I was checking my server and I can see a couple IPs trying to guess users passwords. Fail2ban list those IPs as blocked already but I can see current connections from those same addresses still trying to guess passwords. Maybe the Webmin configuration is not properly applying the fail2ban actions? How can I really see if fail2ban is adding those addresses to firewalld?
Looks like a different issue because banaction and banaction_allports both use firewalld. Do you get “already banned” warnings in fail2ban.log? Are those ips also visible in the fail2ban.log?
I was only checking with fail2ban-client and did not think to use iptables -L, that is why I did not know that even though fail2ban las logging and banning IPs, it was not applying the rules to firewalld. The moment I modified jail.local and added the “action” directive to each jail it started banning the IPs correctly in Iptables.
It seems that the default configuration that Virtualmin uses is not valid, at least for Centos 8 Stream.
With SSH you should be using certificate keys login only.
Once you can ssh on with SSH keys you when fail all logs that don’t use that method. Fail2ban shouldn’t be needed.
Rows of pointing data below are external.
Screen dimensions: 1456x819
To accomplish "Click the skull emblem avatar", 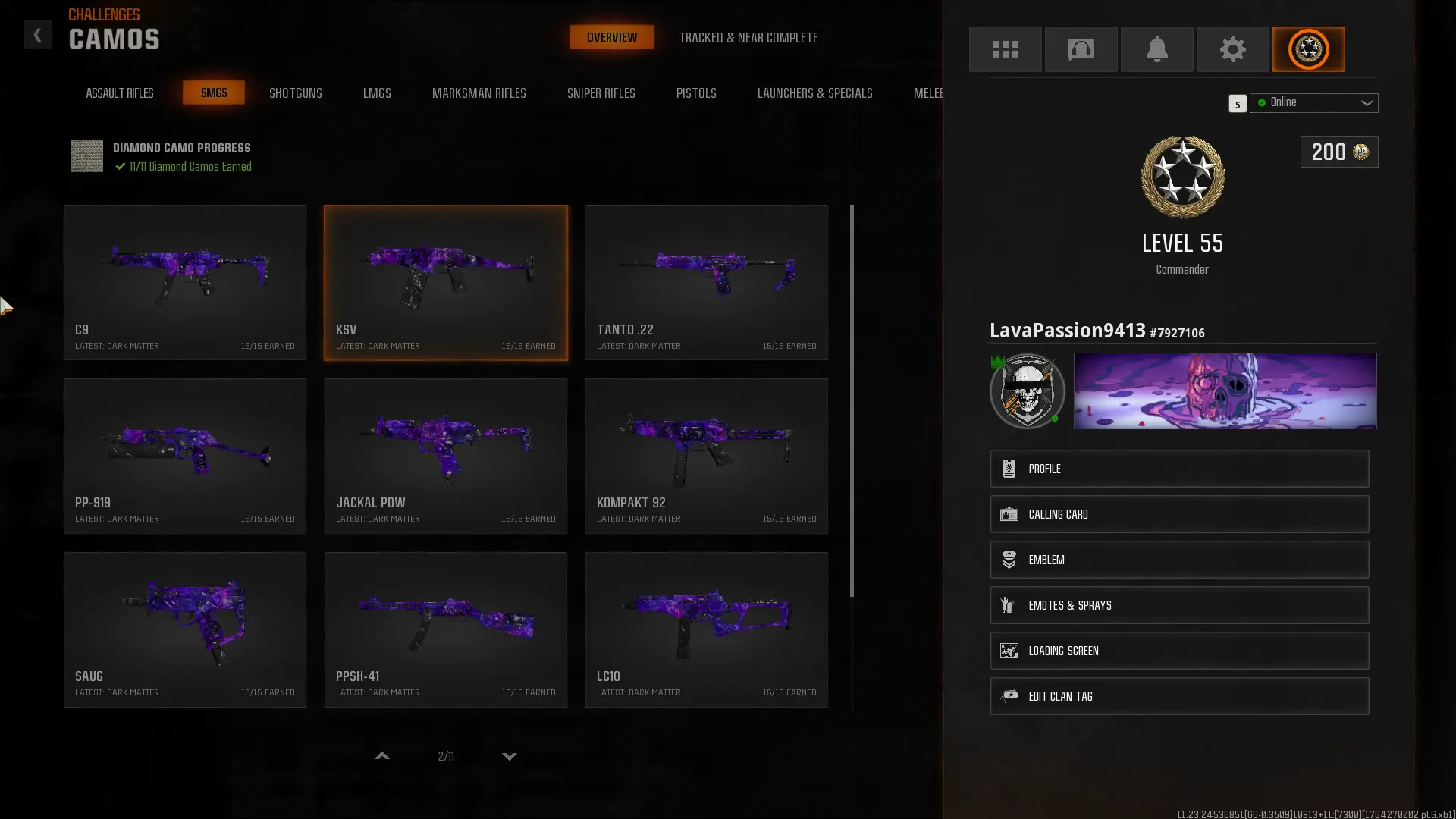I will [1027, 391].
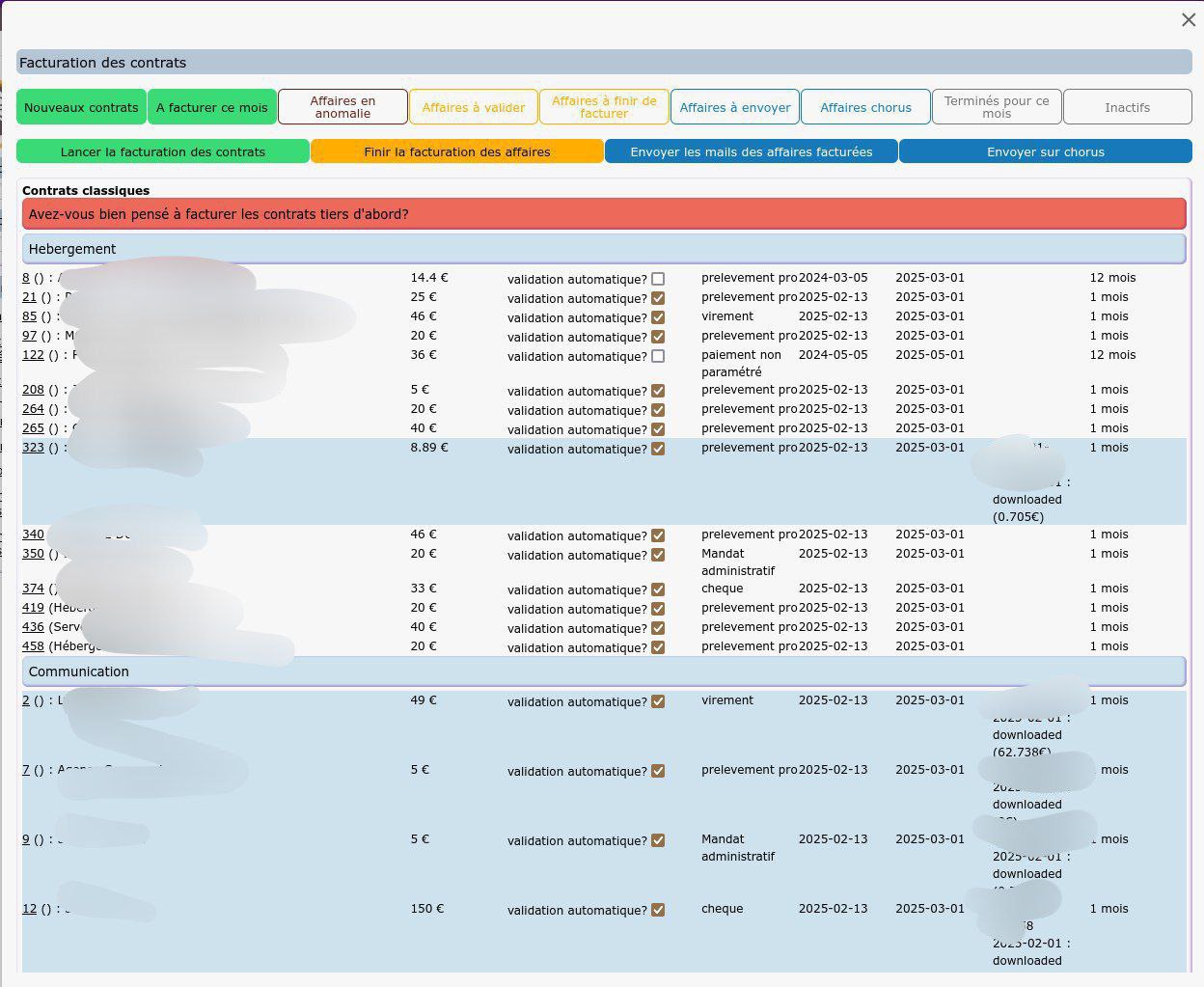
Task: Select the Affaires en anomalie tab
Action: click(x=342, y=107)
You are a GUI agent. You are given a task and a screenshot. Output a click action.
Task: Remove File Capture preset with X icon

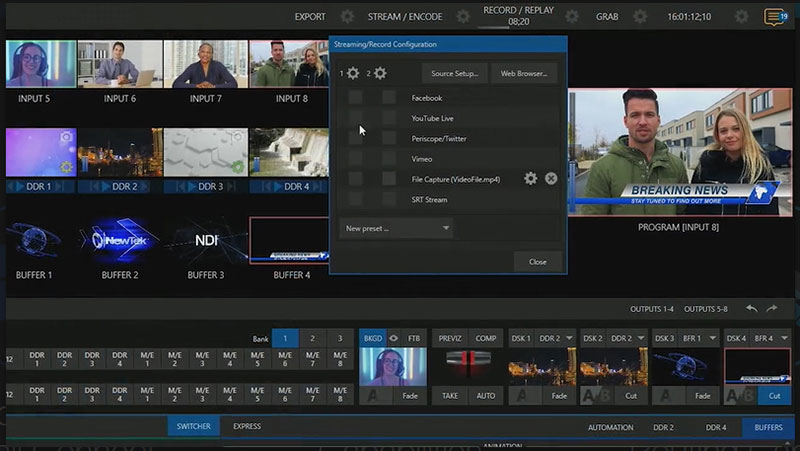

@cursor try to increase ban time to something like 3 months per ban. That’s possible too harsh but in my case after few days I’ve seen only handful new ips blocked each day. I have SSH key login only on my server but still they try, and fail 3 times, fail2ban give them 6 months. SSH key only reduced attacks on my end by 90% and fail to ban is doing rest, however blocking IP for 10 minutes is was not effective at all in my case
There is the ability in Fail2ban to linearly or exponentially increase ban times for repeated offenders. I like this approach for people or (me) that might mistakenly hit the ban. In 10 minutes I can try again but repeated failures can then be an hour, a day then a week and then 6 weeks. You set the schedule like this from my /etc/fail2ban/jail.local Centos 7
I use 17 minutes as the initial ban time here because I report the offending IPs to abuseipdb.com and that site will only accept repeat reports after 15 minutes. Set ban time to whatever works for you.
Also, max bantime I set to 6 weeks. I find that works well because I set the dbpurge (fail2ban internal database purge) time to 59 days.
recidive jail was the original way of dealing with repeat offenders. It was improved with the individual jail ban times and multipliers and factors for each jail. If you want SSH to go quickly to 60d but wp-admin errors to have a shorter bantime then you can customize. I found software like opencart attracts DOS attacks and required a different jail than my other sites. Those IPs attacking get hit with bans very quickly and then repeats get the full 60d and those attacks have basically stopped. Before fail2ban, those attacks required a Linode server reboot.